My point is, she was as good about it as a reasonable person can be expected to be, she tried her best with as much information as she had, it wasn’t that she tried to be cruel to me. I just took literally everything much too personally, and instead of working it out, I hid it. And as people, the two of us don’t have super-compatible personalities– we just have different senses of humor and different tastes in almost everything, so there were an awful lot of times that we disagreed over just plain stupid little things.
She and I have a much better relationship now that I don’t live at home and can choose when to see her. I choose to see her often! But she’s not in control of my life, and I’m not poised to overreact to every little thing she says.

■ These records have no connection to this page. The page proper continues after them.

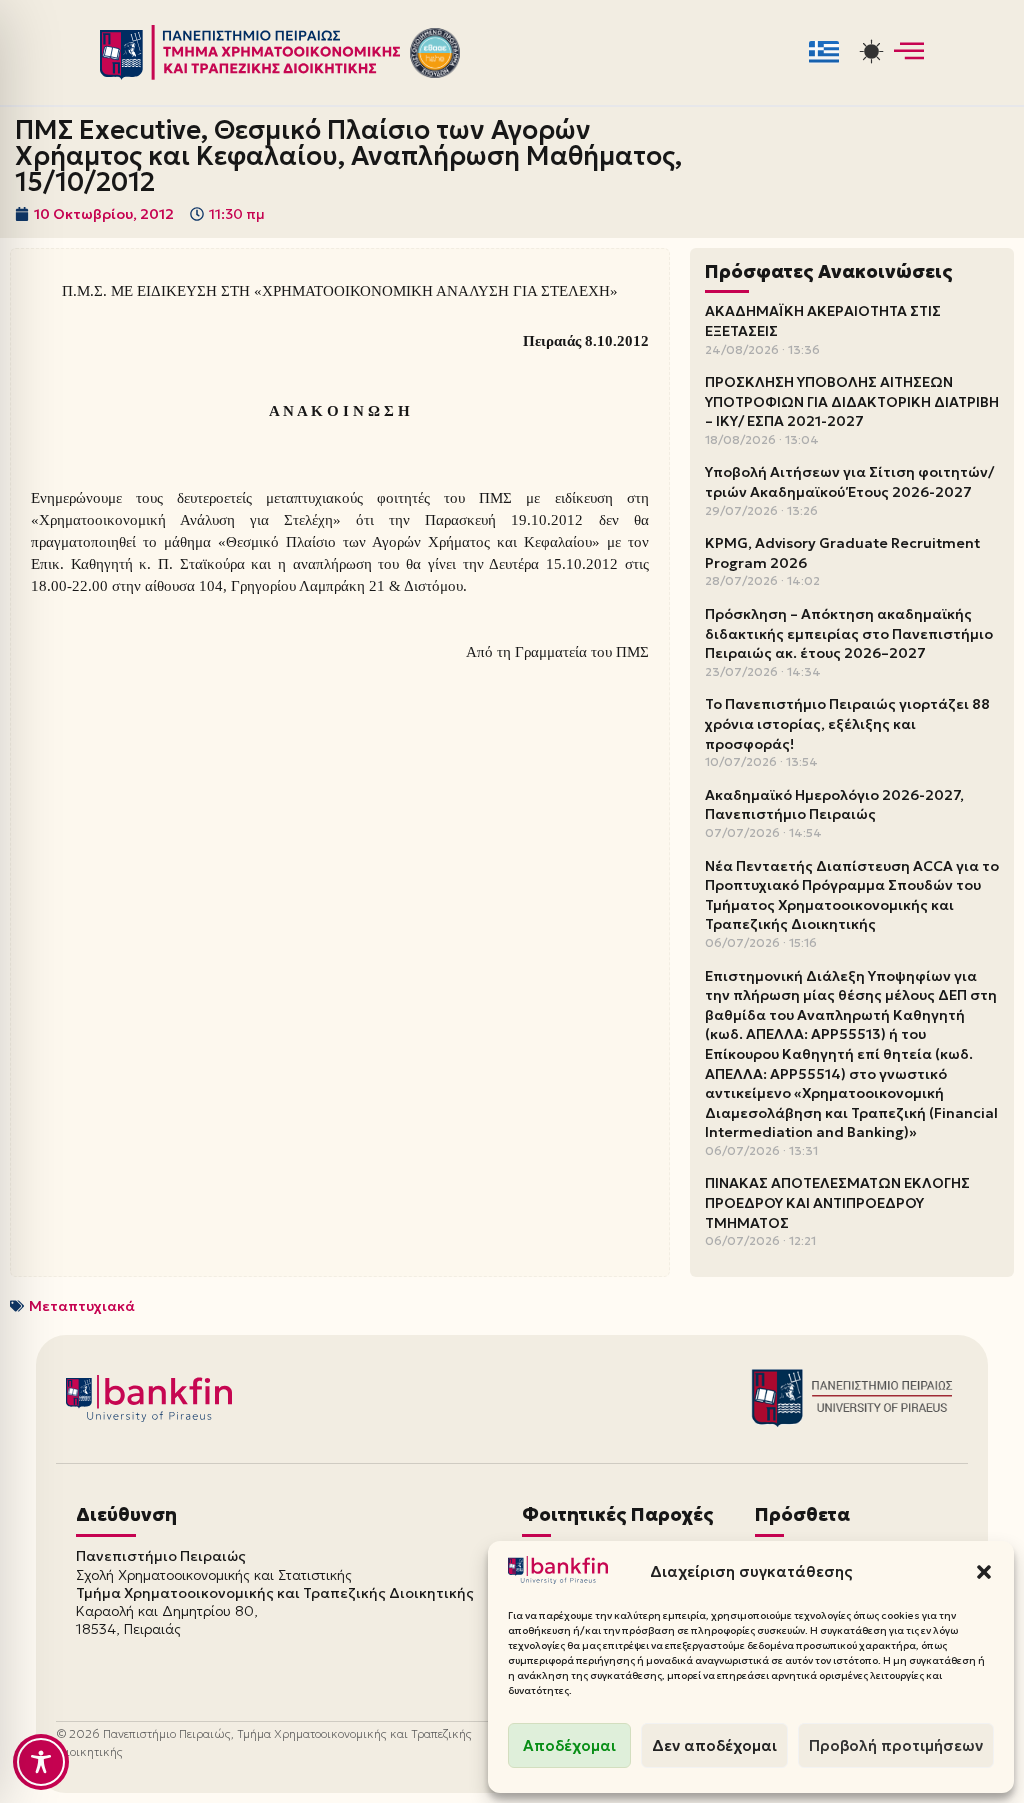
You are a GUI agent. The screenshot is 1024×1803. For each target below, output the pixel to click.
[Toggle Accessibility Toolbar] (41, 1762)
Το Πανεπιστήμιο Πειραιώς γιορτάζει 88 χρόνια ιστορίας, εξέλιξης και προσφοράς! (847, 723)
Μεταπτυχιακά (82, 1306)
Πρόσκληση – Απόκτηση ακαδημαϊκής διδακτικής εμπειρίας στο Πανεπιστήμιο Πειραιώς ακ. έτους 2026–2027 (849, 633)
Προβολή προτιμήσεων (896, 1745)
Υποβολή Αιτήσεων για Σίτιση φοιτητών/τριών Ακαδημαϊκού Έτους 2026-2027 (849, 482)
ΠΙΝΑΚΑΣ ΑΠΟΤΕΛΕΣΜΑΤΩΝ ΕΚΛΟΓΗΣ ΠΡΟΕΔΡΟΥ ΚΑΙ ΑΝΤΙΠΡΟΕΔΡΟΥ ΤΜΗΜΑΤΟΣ (837, 1202)
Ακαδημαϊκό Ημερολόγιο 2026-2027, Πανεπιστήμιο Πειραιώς (834, 805)
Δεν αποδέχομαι (714, 1745)
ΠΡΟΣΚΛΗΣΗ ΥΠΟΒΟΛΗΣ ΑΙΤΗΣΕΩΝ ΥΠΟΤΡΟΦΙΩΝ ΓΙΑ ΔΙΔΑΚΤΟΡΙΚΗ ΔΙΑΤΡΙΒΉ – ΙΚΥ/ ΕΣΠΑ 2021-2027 (852, 401)
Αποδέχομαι (569, 1745)
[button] (984, 1572)
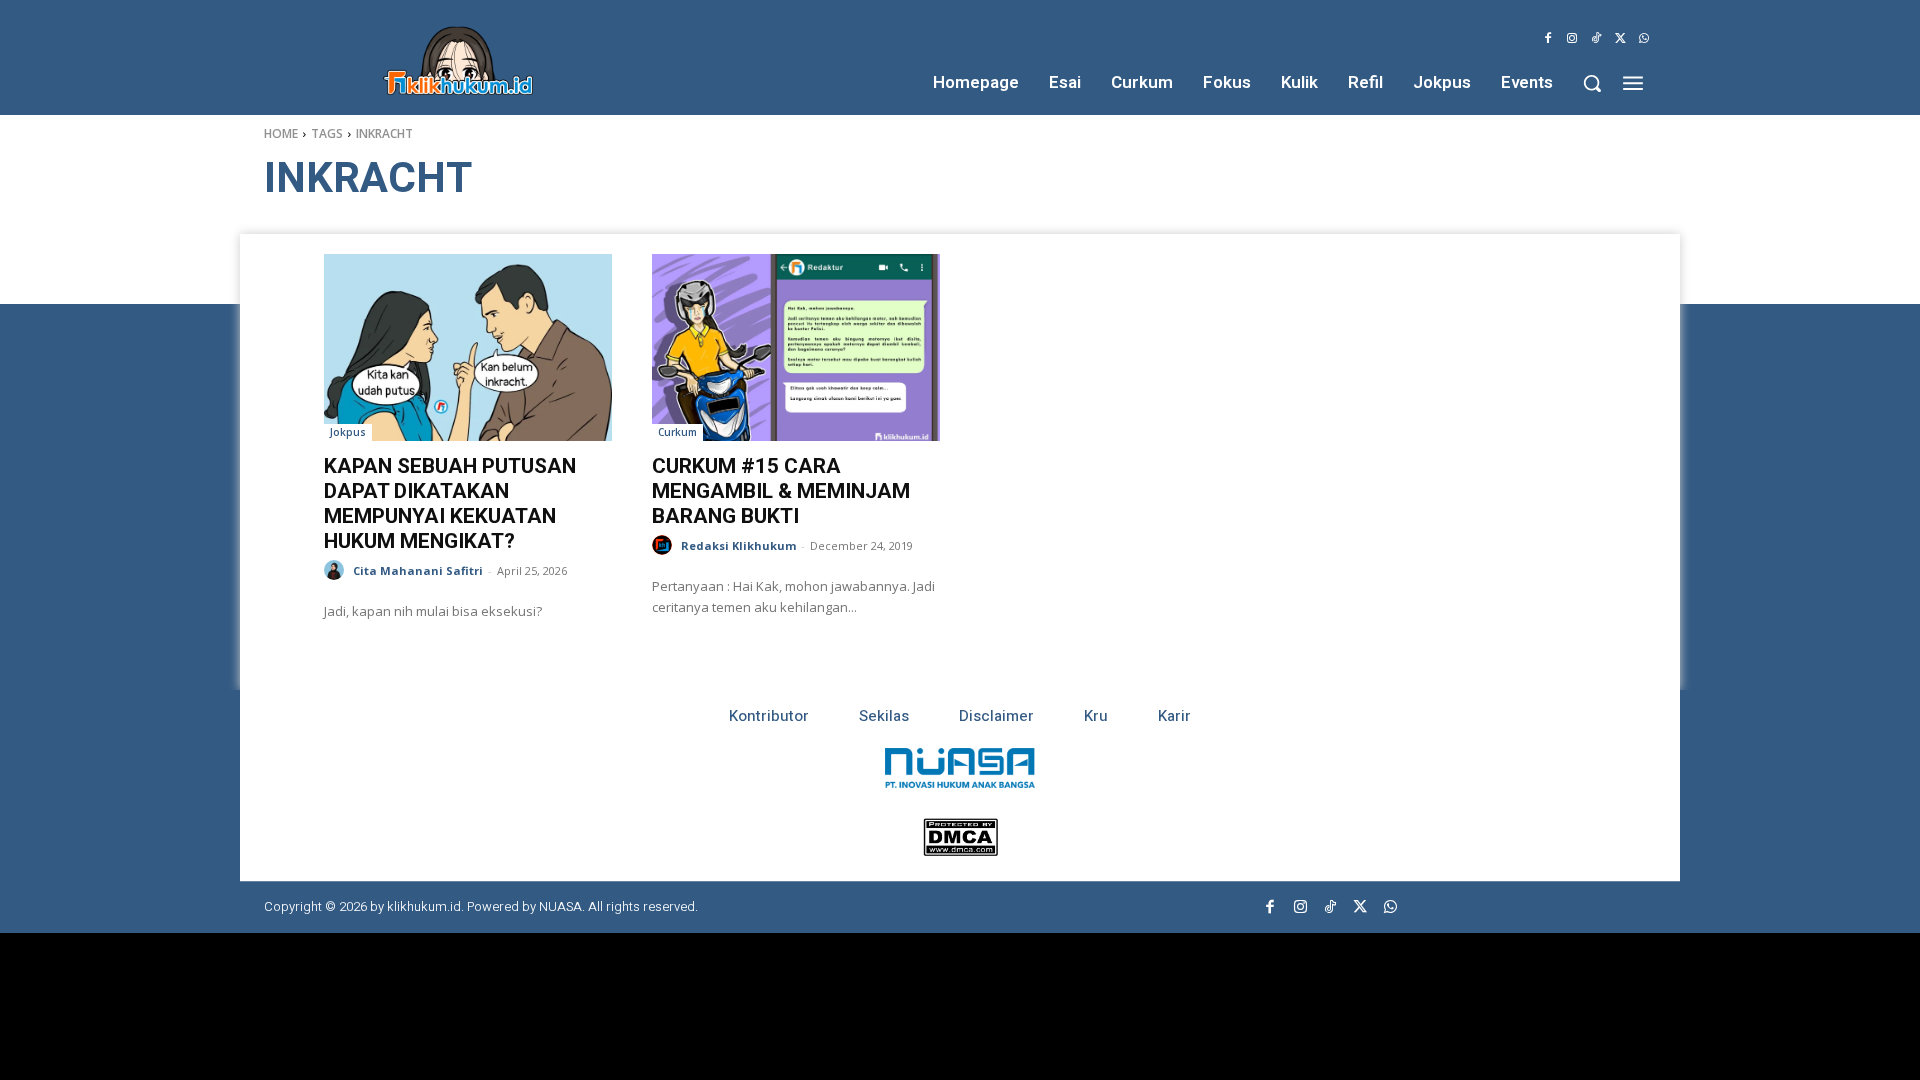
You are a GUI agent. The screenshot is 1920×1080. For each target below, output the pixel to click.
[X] (1620, 39)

And of course, I left her house twenty years ago, it’s not really fair to pin my adult inability to cope with things solely on my mother. That’s just the identifiable root of it, and I don’t really know how to move on from it, so I just sort of muddle through.
Certainly, one should be as kind to one’s children as one can manage, and it’s definitely worth periodically re-evaluating one’s communication style to ensure that nobody’s taking it wrong or absorbing unintended messages, sure. But all you can do is your best, really, and she surely did.